Le "manque à gagner" d'une entreprise à la suite d'une interruption de chantier de plus d'un an aux torts du maître d'ouvrage, ouvre droit à indemnisation. Ce, au même titre que le coût des études et des immobilisations engendrées. C'est ce que rappelle une récente décision de la Cour administrative d'appel de Marseille. Explications de Maître Ganaëlle Soussens, avocat à la cour, spécialisé en droit de la construction.

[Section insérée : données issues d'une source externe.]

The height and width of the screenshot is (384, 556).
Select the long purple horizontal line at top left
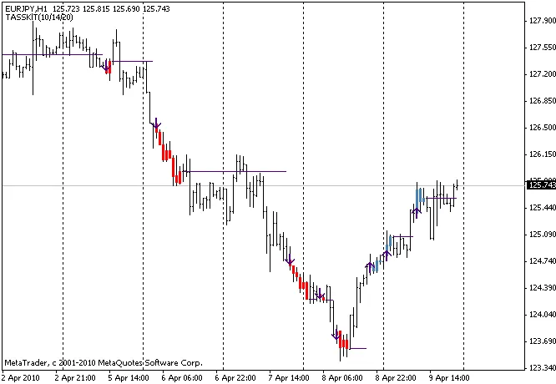click(50, 55)
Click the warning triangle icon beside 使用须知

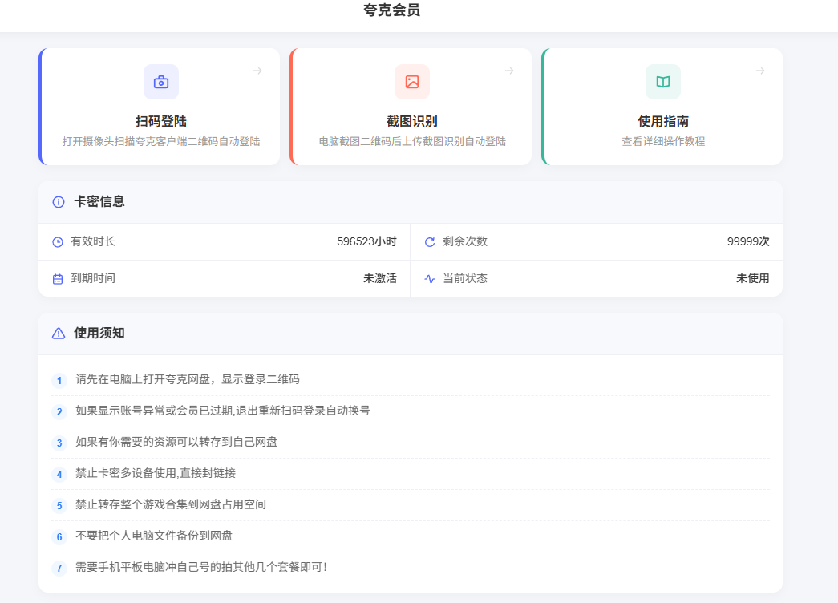tap(59, 334)
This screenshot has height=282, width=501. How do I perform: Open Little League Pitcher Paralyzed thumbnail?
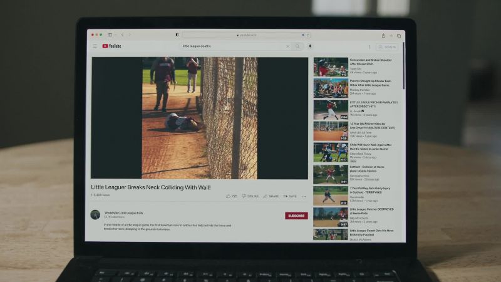click(x=331, y=110)
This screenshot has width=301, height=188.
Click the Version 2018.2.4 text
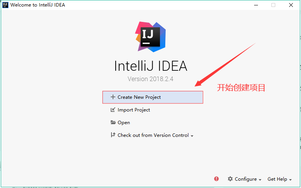pos(151,79)
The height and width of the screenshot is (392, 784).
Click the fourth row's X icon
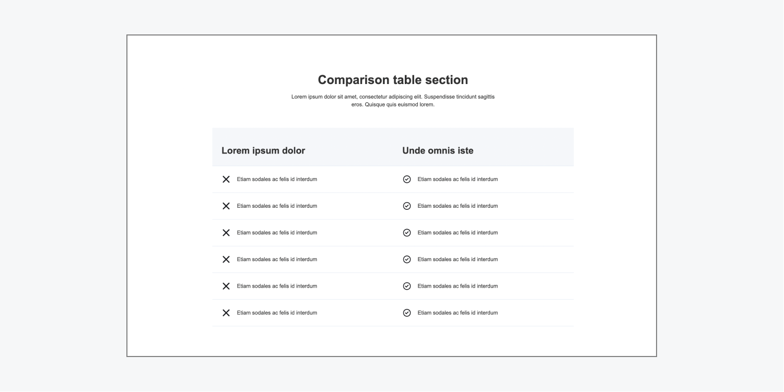tap(226, 259)
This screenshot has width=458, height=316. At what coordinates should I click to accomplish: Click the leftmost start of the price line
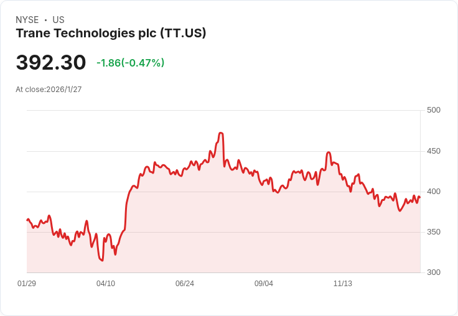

La Cour administrative de Marseille a déduit, à juste titre, des dispositions de l'article 48 du CCAG Travaux* que l'interruption du chantier pendant plus d'une année oblige le maître d'ouvrage public à résilier le marché à ses torts exclusifs et à indemniser l'entreprise des préjudices qu'elle subit du fait de la résiliation.

 

Et, parmi ces préjudices, figure le "manque à gagner".

 

Rappel des faits. Une commune contracte un marché public pour la construction d'un gymnase. Un premier ordre de service fixe le début des travaux au 12 novembre 2012, tandis qu'un second les interrompt au 13 décembre suivant.

 

Près de cinq ans après, l'entreprise demande à la commune de résilier son marché et de l'indemniser des pertes qu'elle a subies en étant empêchée de réaliser les travaux convenus et d'en être payée. L'entreprise évoquait ainsi le coût des études, des immobilisations et le manque à gagner.

 

N'obtenant pas satisfaction, l'entreprise a saisi le Tribunal administratif qui ne lui a accordé d'indemnisation qu'au titre du coût des sondages et de l'installation de chantier, rejetant ainsi sa demande au titre du "manque à gagner".

 

C'est cette décision que la Cour administrative d'appel de Marseille a désavoué en allouant à l'entreprise des dommages-intérêts en compensation du bénéfice qu'elle n'a pu réaliser du fait de l'abandon du chantier.

 

La Cour rappelle ainsi que les préjudices indemnisables sont : "des frais (…) engagés en vue de l'exécution du marché, et du bénéfice (que l'entreprise) était en droit d'attendre si le marché avait été entièrement exécuté".

 

Dans l'affaire tranchée par la Cour, l'entreprise s'est ainsi vue allouer :

 

- 5.400 € au titre du coût des sondages et de l'installation du chantier.
- Et 22.560 € au titre de la perte de bénéfice, pour un marché d'un montant TTC de 215.859,06 €,

 

Remarquons que l'entreprise a été déboutée de sa demande au titre de son préjudice... moral.

 

* L'article 48.2 du C.C.A.G. travaux dispose que : "Si, par suite d'un ajournement ou de plusieurs ajournements successifs, les travaux ont été interrompus pendant plus d'une année, l'entrepreneur a le droit d'obtenir la résiliation du marché, sauf si, informé par écrit d'une durée d'ajournement conduisant au dépassement de la durée d'un an indiquée ci-dessus, il n'a pas, dans un délai de quinze jours, demandé la résiliation."